Questo artista e attivista noto in tutto il mondo, nel 2011 è stato detenuto dal governo cinese per più di due mesi, senza alcuna accusa a carico e vedendosi ritirare il proprio passaporto.

Questo avvenimento ha posto in luce, ancor più chiaramente, il forte potere esercitato dallo Stato cinese, un potere da cui non si è immuni neanche avendo fama e riconoscimento internazionale (Zhang, 2014).

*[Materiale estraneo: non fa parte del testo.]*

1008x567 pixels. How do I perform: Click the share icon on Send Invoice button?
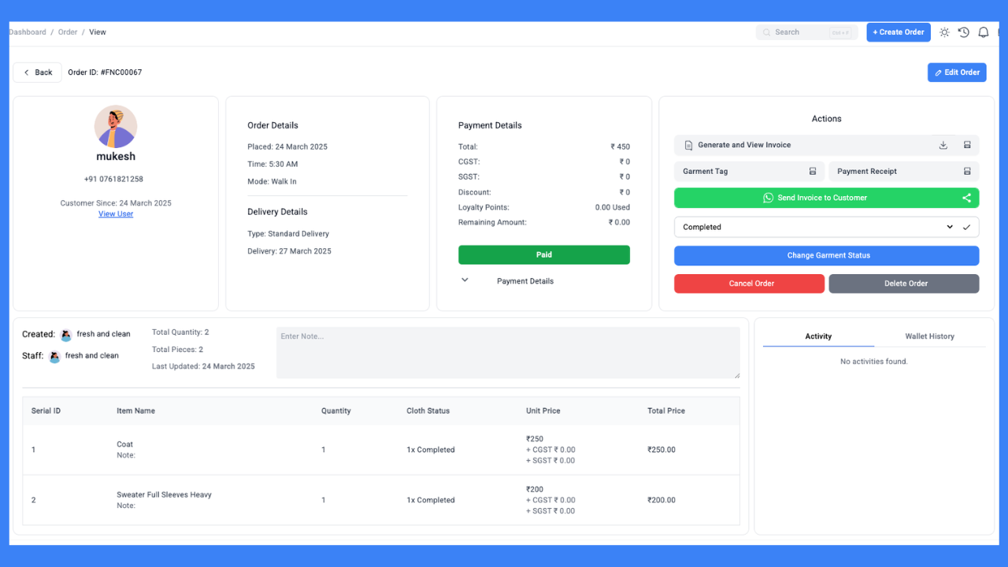tap(966, 198)
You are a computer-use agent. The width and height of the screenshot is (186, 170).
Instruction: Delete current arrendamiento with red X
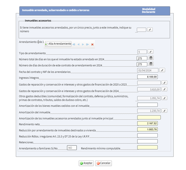92,44
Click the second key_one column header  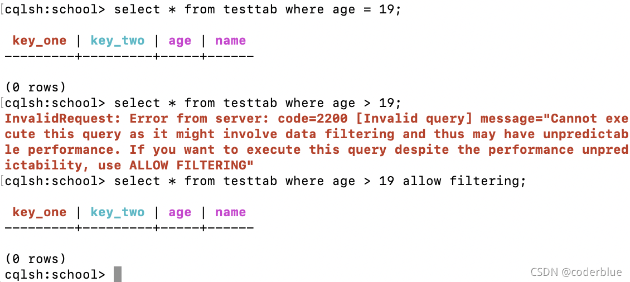pyautogui.click(x=40, y=212)
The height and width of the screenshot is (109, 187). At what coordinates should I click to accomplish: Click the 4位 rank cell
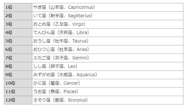(18, 33)
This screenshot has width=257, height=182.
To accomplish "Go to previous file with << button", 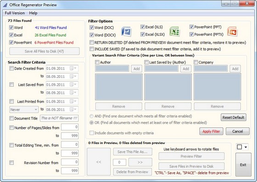I will click(99, 162).
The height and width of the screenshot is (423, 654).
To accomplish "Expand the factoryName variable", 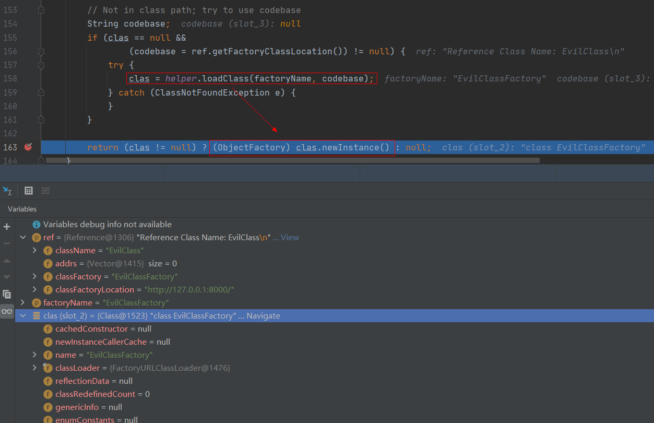I will (22, 303).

Tuttavia, non si può negare che gli artisti oggi siano molto più liberi di un tempo. Essi possono ora produrre quasi tutto ciò che vogliono (senza però minare il potere statale) e hanno modo di farsi strada nel mondo e nel mercato dell‘arte tanto nazionale quanto internazionale. Essi possono oggi produrre persino opere dal carattere politico, sempre che non critichino o condannino apertamente il Partito o i suoi capi, anche se, esercitando il governo il controllo su canali di esposizione, circolazione e pubblicazione, opere controverse hanno poche possibilità di essere esposte o di circolare all‘interno del Paese (Zhang, 2014).

Il complesso rapporto esistente tra arte e potere politico dipende dal fatto che lo Stato necessiti dell‘arte, ma allo stesso tempo restringa e limiti la creatività degli artisti. Per questo, esso ha non solo dato vita a nuovi istituti artistici nazionali, ma ha anche permesso la creazione di distretti artistici fornendo agli artisti un ambiente dove poter vivere e lavorare. Esso tuttavia, pur avendo diminuito il proprio controllo sulla produzione artistica, non ha mai fatto venire meno la propria autorità, e ha anzi utilizzato i propri artisti per creare una certa immagine del Paese a livello internazionale, riuscendo quindi a mantenere il controllo e il proprio potere, pur concedendo maggiori libertà.